Activity: If a line in the records below contains the word "height", copy it.

Dataset:
□ □ □ □

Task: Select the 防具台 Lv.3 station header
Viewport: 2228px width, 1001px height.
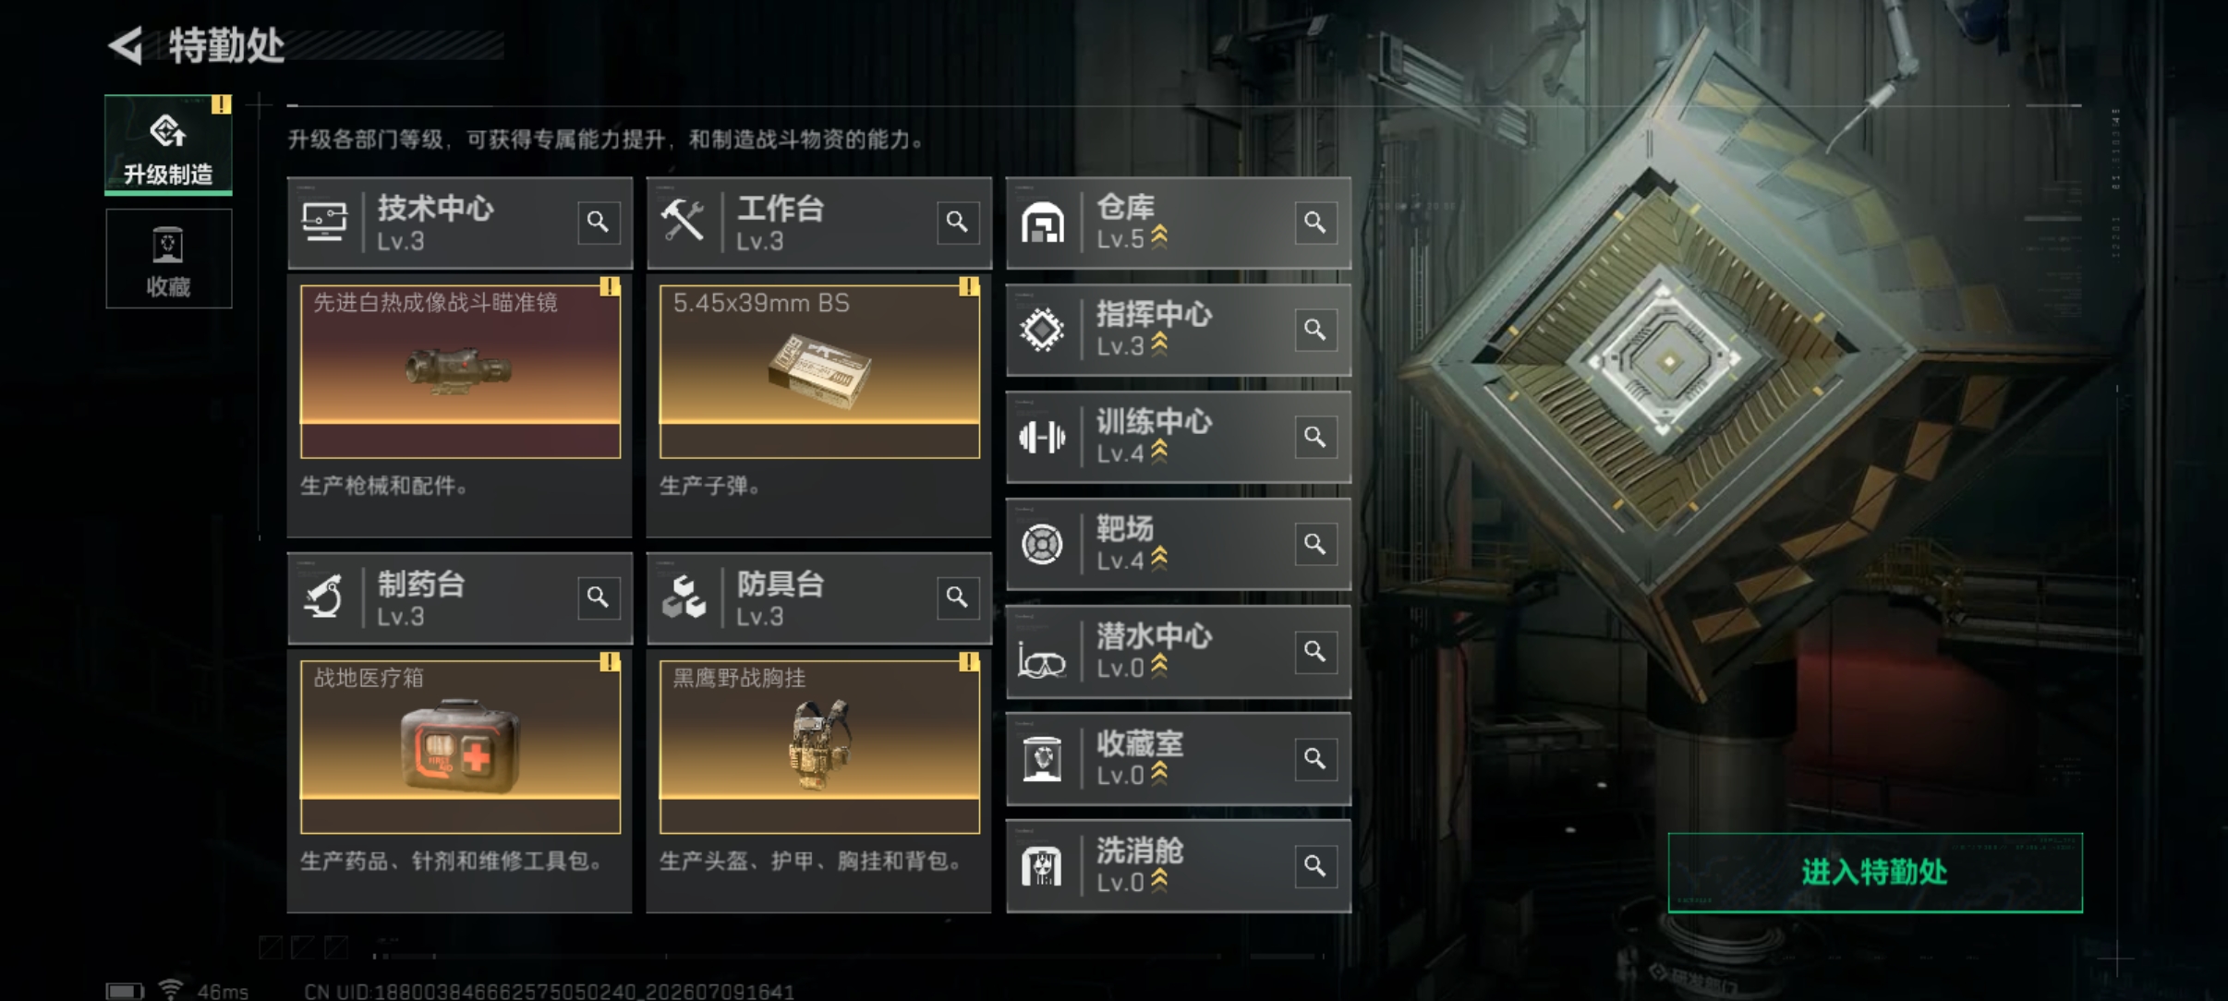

□ □ □ □

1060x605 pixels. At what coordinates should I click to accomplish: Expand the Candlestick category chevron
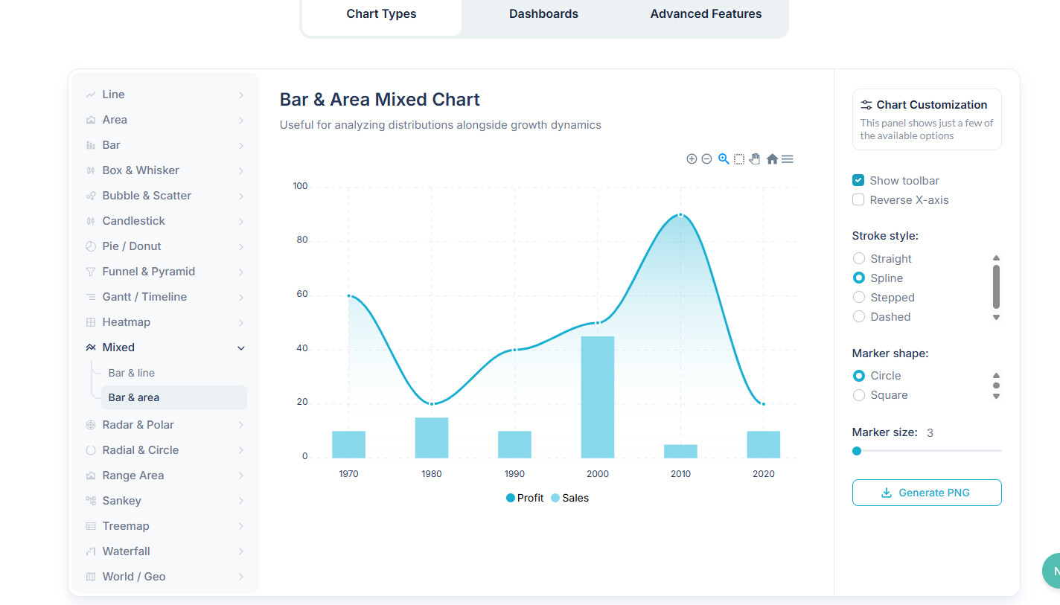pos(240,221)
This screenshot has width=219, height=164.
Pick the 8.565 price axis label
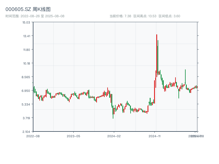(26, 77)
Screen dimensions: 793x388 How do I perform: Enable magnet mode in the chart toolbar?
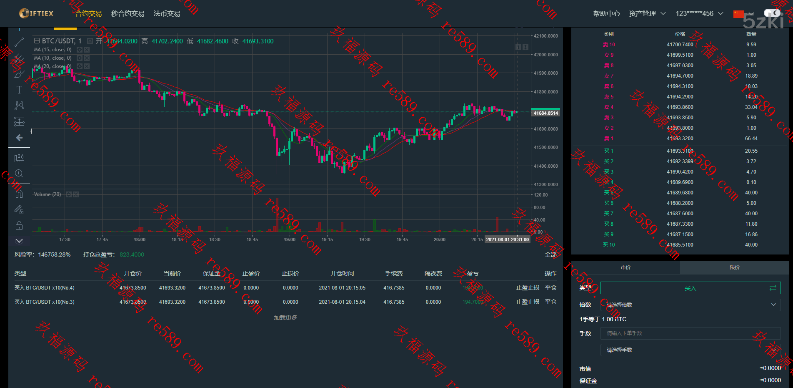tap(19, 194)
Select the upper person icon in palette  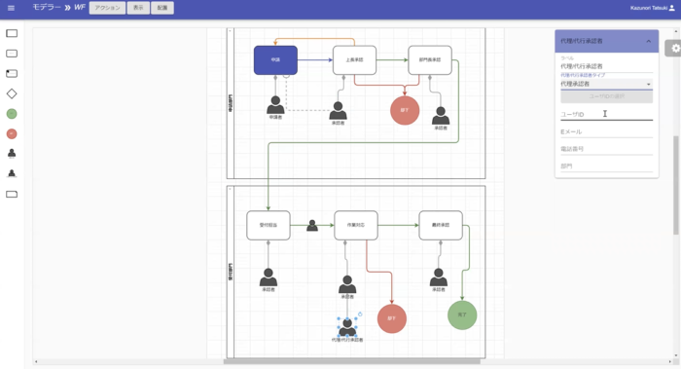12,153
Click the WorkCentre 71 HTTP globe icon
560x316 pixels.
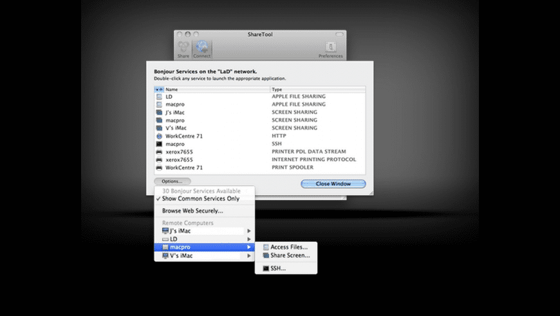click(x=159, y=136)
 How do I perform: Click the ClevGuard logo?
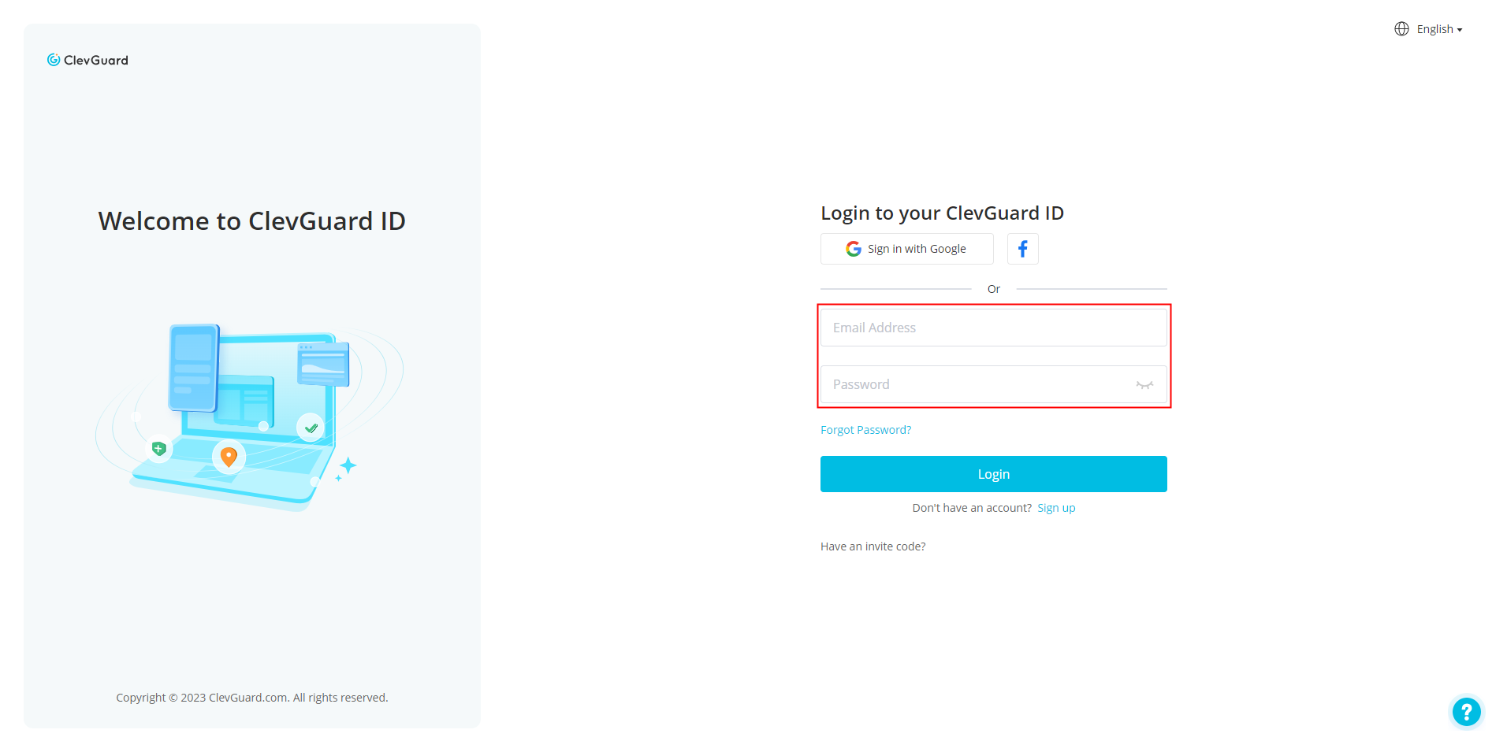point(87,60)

□ □ □ □

Output for this task:
Viewport: 2228px width, 1001px height.
This screenshot has width=219, height=164.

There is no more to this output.